▶ Provided passage:
----------------

This according to a team from Harvard’s School of Public Health, which recently published its findings on the association between an active adult man’s “push-up capacity” and his cardiovascular health. As part of the study, 1,104 men (all firefighters) took a baseline push-up test and were monitored over the course of 10 years. Those who completed 40 or more push-ups at the outset (compared to those who completed fewer than 10), displayed a diminished risk of cardiovascular disease by an astonishing 96%. And of the 37 CDV-related cases reported over the following decade, all but one came from a participant who’d performed less than 40 push-ups.

----------------

▶ Information shown:

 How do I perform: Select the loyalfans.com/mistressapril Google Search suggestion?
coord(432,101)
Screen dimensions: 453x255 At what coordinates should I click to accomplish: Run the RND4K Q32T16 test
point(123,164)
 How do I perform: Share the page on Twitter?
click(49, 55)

----------------

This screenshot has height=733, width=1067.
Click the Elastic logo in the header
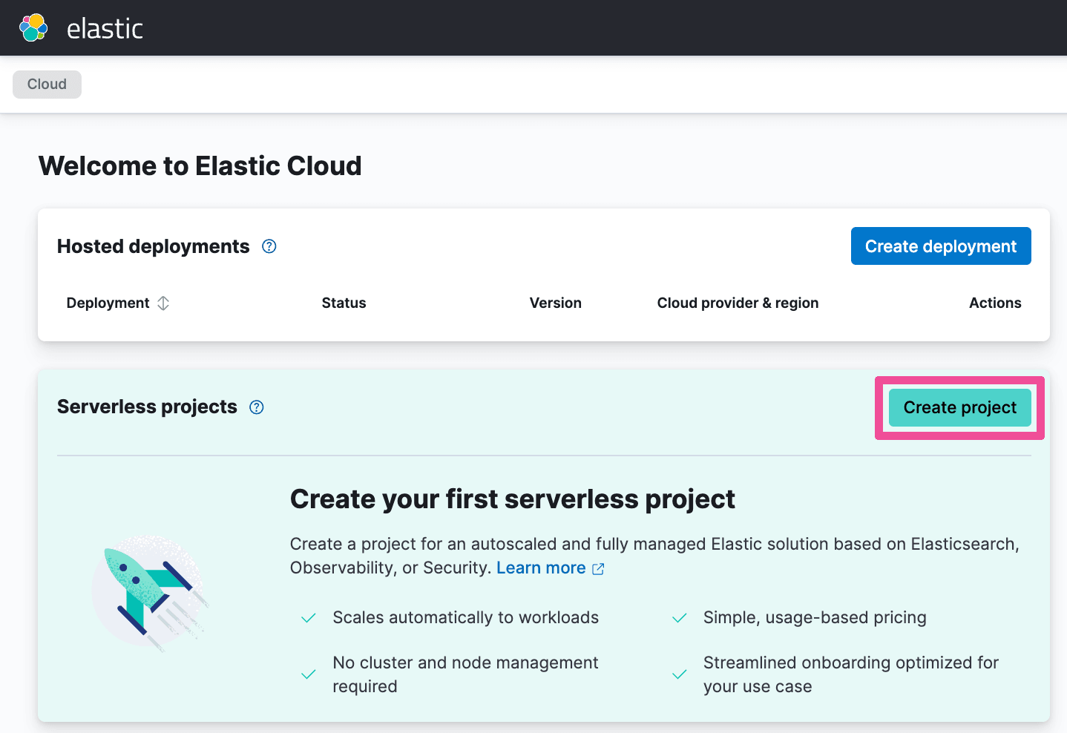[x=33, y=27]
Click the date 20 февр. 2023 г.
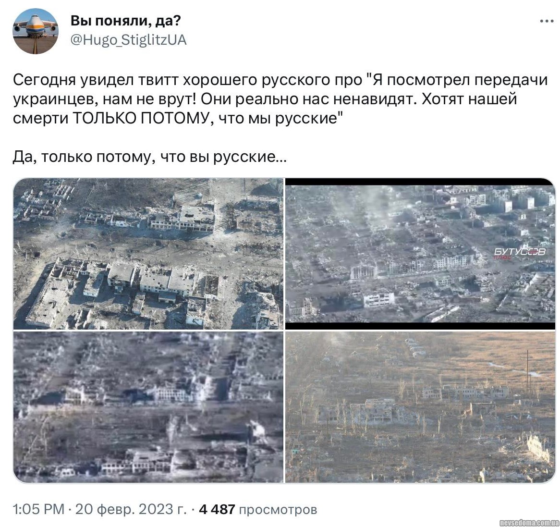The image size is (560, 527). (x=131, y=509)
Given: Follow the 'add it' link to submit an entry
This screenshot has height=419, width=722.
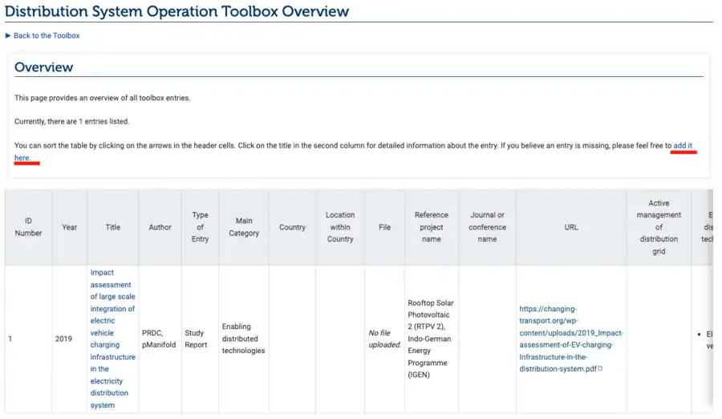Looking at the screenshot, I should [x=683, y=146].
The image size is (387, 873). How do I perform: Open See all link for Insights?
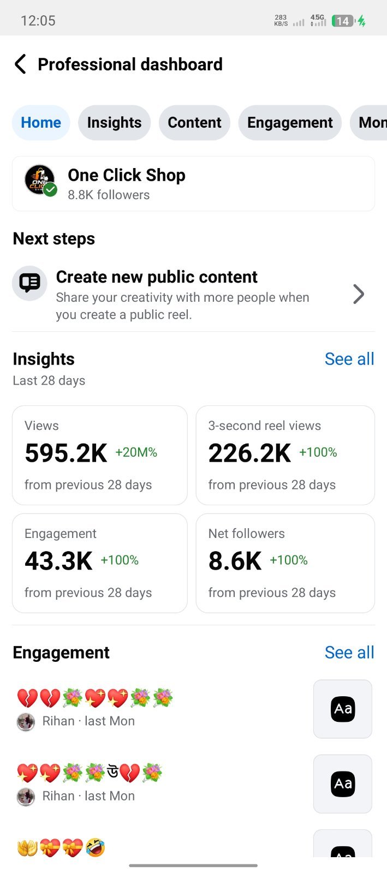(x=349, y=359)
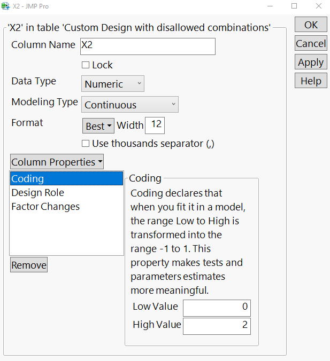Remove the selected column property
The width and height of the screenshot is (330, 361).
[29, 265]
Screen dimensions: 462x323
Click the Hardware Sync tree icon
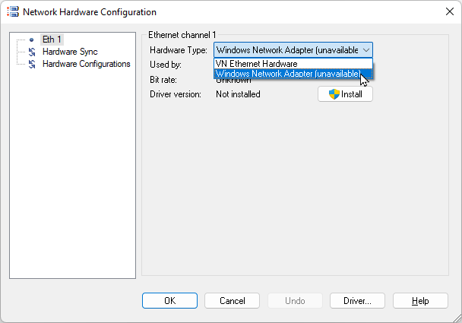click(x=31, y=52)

----------------

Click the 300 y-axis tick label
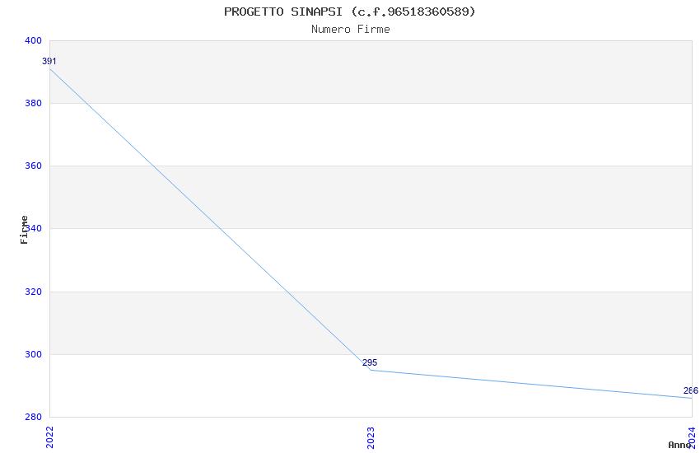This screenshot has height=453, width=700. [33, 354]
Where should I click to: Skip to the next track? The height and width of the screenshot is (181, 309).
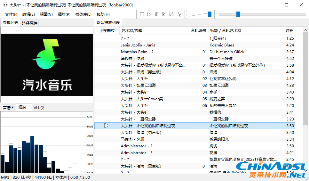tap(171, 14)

----------------

▶ Your task: Revise the push-up study passage, giving everything from "This according to" down to "than 40 push-ups." with "firefighters" changed to "police officers". The listing was taken from a different source than the passage.

▶ Your solution:
This according to a team from Harvard’s School of Public Health, which recently published its findings on the association between an active adult man’s “push-up capacity” and his cardiovascular health. As part of the study, 1,104 men (all police officers) took a baseline push-up test and were monitored over the course of 10 years. Those who completed 40 or more push-ups at the outset (compared to those who completed fewer than 10), displayed a diminished risk of cardiovascular disease by an astonishing 96%. And of the 37 CDV-related cases reported over the following decade, all but one came from a participant who’d performed less than 40 push-ups.